— Begin DATASET ROWS —

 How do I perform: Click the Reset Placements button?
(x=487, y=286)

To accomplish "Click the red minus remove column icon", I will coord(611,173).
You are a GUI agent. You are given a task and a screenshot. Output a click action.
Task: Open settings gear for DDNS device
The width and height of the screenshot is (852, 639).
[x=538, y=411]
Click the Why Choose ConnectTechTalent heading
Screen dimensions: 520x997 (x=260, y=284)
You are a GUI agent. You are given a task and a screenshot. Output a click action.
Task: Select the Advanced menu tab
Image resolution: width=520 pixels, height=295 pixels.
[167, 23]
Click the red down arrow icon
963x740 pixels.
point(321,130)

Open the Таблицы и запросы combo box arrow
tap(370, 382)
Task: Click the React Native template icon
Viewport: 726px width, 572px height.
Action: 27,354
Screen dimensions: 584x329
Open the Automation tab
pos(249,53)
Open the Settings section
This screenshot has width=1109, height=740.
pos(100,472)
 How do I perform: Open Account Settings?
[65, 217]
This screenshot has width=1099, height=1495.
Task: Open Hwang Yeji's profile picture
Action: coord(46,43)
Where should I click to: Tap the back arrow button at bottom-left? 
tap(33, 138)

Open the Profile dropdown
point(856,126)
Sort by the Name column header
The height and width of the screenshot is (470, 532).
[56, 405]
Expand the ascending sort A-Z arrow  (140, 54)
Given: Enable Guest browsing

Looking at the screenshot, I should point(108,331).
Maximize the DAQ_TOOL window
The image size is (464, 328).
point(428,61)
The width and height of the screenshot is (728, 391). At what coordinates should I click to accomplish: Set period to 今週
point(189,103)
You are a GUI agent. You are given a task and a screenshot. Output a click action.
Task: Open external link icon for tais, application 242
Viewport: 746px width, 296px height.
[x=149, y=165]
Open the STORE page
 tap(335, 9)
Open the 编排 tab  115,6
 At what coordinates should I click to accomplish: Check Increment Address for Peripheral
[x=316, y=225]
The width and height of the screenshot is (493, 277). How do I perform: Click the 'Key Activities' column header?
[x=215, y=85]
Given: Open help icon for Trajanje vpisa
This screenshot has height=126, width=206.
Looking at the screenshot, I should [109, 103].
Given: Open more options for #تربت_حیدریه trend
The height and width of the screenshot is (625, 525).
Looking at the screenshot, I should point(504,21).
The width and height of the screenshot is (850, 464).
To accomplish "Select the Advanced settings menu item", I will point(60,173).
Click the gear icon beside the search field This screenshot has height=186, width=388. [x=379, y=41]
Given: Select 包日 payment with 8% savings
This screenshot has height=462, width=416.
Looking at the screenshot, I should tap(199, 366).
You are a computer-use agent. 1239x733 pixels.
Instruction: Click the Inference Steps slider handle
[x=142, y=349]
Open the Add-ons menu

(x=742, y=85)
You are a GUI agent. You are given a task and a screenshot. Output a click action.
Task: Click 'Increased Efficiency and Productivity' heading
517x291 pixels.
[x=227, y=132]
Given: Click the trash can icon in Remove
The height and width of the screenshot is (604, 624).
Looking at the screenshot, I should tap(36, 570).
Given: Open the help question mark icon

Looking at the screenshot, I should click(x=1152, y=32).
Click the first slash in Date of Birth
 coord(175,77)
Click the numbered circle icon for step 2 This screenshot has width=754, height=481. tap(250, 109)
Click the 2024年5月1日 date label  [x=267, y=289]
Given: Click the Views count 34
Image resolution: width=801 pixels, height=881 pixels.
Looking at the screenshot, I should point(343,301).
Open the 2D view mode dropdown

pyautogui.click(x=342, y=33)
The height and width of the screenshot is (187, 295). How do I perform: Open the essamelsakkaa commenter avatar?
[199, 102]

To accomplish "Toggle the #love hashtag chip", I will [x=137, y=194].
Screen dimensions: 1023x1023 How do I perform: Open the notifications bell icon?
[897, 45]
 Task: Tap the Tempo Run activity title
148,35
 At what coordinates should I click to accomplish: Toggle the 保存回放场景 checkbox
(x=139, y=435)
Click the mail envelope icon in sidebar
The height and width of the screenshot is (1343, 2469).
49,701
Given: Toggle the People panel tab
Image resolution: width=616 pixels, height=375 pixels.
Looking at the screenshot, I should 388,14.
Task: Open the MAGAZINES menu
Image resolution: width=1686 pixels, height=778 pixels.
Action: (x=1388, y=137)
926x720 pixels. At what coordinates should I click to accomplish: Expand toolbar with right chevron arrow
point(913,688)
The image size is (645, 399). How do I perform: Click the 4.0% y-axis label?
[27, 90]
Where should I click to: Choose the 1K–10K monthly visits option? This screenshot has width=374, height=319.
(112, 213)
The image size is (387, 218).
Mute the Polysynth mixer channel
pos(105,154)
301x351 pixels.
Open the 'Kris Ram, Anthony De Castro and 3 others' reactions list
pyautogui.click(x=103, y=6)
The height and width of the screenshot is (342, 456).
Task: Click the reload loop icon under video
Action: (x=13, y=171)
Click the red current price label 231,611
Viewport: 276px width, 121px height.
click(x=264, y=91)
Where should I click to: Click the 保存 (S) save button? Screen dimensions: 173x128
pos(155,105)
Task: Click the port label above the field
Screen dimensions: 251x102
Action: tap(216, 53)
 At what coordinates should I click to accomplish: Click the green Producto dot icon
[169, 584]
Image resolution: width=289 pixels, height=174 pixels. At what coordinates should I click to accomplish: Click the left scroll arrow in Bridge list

— End DATASET ROWS —

§ WHAT YOU ARE ASKED TO DO:
Copy all of the rows above back out word for word, changing nothing and leaving nothing out.

§ THE RESULT:
 How do I perform: Click the Reset Placements button?
(x=487, y=286)

To accomplish "Click the red minus remove column icon", I will coord(611,173).
You are a GUI agent. You are given a task and a screenshot. Output a click action.
Task: Open settings gear for DDNS device
The width and height of the screenshot is (852, 639).
[x=538, y=411]
Click the Why Choose ConnectTechTalent heading
Screen dimensions: 520x997 (x=260, y=284)
You are a GUI agent. You are given a task and a screenshot. Output a click action.
Task: Select the Advanced menu tab
Image resolution: width=520 pixels, height=295 pixels.
[167, 23]
Click the red down arrow icon
963x740 pixels.
point(321,130)

Open the Таблицы и запросы combo box arrow
tap(370, 382)
Task: Click the React Native template icon
Viewport: 726px width, 572px height.
Action: 27,354
Screen dimensions: 584x329
Open the Automation tab
pos(249,53)
Open the Settings section
This screenshot has width=1109, height=740.
pos(100,472)
 How do I perform: Open Account Settings?
[65, 217]
This screenshot has width=1099, height=1495.
Task: Open Hwang Yeji's profile picture
Action: coord(46,43)
Where should I click to: Tap the back arrow button at bottom-left? 
tap(33, 138)

Open the Profile dropdown
point(856,126)
Sort by the Name column header
The height and width of the screenshot is (470, 532).
[56, 405]
Expand the ascending sort A-Z arrow  (140, 54)
Given: Enable Guest browsing

Looking at the screenshot, I should point(108,331).
Maximize the DAQ_TOOL window
The image size is (464, 328).
point(428,61)
The width and height of the screenshot is (728, 391). At what coordinates should I click to accomplish: Set period to 今週
point(189,103)
You are a GUI agent. You are given a task and a screenshot. Output a click action.
Task: Open external link icon for tais, application 242
Viewport: 746px width, 296px height.
[x=149, y=165]
Open the STORE page
 tap(335, 9)
Open the 编排 tab  115,6
 At what coordinates should I click to accomplish: Check Increment Address for Peripheral
[x=316, y=225]
The width and height of the screenshot is (493, 277). How do I perform: Click the 'Key Activities' column header?
[x=215, y=85]
Given: Open help icon for Trajanje vpisa
This screenshot has height=126, width=206.
Looking at the screenshot, I should [109, 103].
Given: Open more options for #تربت_حیدریه trend
The height and width of the screenshot is (625, 525).
Looking at the screenshot, I should point(504,21).
The width and height of the screenshot is (850, 464).
To accomplish "Select the Advanced settings menu item", I will point(60,173).
Click the gear icon beside the search field This screenshot has height=186, width=388. [x=379, y=41]
Given: Select 包日 payment with 8% savings
This screenshot has height=462, width=416.
Looking at the screenshot, I should tap(199, 366).
You are a computer-use agent. 1239x733 pixels.
Instruction: Click the Inference Steps slider handle
[x=142, y=349]
Open the Add-ons menu

(x=742, y=85)
You are a GUI agent. You are given a task and a screenshot. Output a click action.
Task: Click 'Increased Efficiency and Productivity' heading
517x291 pixels.
[x=227, y=132]
Given: Click the trash can icon in Remove
The height and width of the screenshot is (604, 624).
Looking at the screenshot, I should tap(36, 570).
Given: Open the help question mark icon

Looking at the screenshot, I should click(x=1152, y=32).
Click the first slash in Date of Birth
 coord(175,77)
Click the numbered circle icon for step 2 This screenshot has width=754, height=481. tap(250, 109)
Click the 2024年5月1日 date label  [x=267, y=289]
Given: Click the Views count 34
Image resolution: width=801 pixels, height=881 pixels.
Looking at the screenshot, I should point(343,301).
Open the 2D view mode dropdown

pyautogui.click(x=342, y=33)
The height and width of the screenshot is (187, 295). How do I perform: Open the essamelsakkaa commenter avatar?
[199, 102]

To accomplish "Toggle the #love hashtag chip", I will [x=137, y=194].
Screen dimensions: 1023x1023 How do I perform: Open the notifications bell icon?
[897, 45]
 Task: Tap the Tempo Run activity title
148,35
 At what coordinates should I click to accomplish: Toggle the 保存回放场景 checkbox
(x=139, y=435)
Click the mail envelope icon in sidebar
The height and width of the screenshot is (1343, 2469).
49,701
Given: Toggle the People panel tab
Image resolution: width=616 pixels, height=375 pixels.
Looking at the screenshot, I should 388,14.
Task: Open the MAGAZINES menu
Image resolution: width=1686 pixels, height=778 pixels.
Action: (x=1388, y=137)
926x720 pixels. At what coordinates should I click to accomplish: Expand toolbar with right chevron arrow
point(913,688)
The image size is (645, 399). How do I perform: Click the 4.0% y-axis label?
[27, 90]
Where should I click to: Choose the 1K–10K monthly visits option? This screenshot has width=374, height=319.
(112, 213)
The image size is (387, 218).
Mute the Polysynth mixer channel
pos(105,154)
301x351 pixels.
Open the 'Kris Ram, Anthony De Castro and 3 others' reactions list
pyautogui.click(x=103, y=6)
The height and width of the screenshot is (342, 456).
Task: Click the reload loop icon under video
Action: (x=13, y=171)
Click the red current price label 231,611
Viewport: 276px width, 121px height.
click(x=264, y=91)
Where should I click to: Click the 保存 (S) save button? Screen dimensions: 173x128
pos(155,105)
Task: Click the port label above the field
Screen dimensions: 251x102
Action: tap(216, 53)
 At what coordinates should I click to accomplish: Click the green Producto dot icon
[169, 584]
Image resolution: width=289 pixels, height=174 pixels. At what coordinates should I click to accomplish: Click the left scroll arrow in Bridge list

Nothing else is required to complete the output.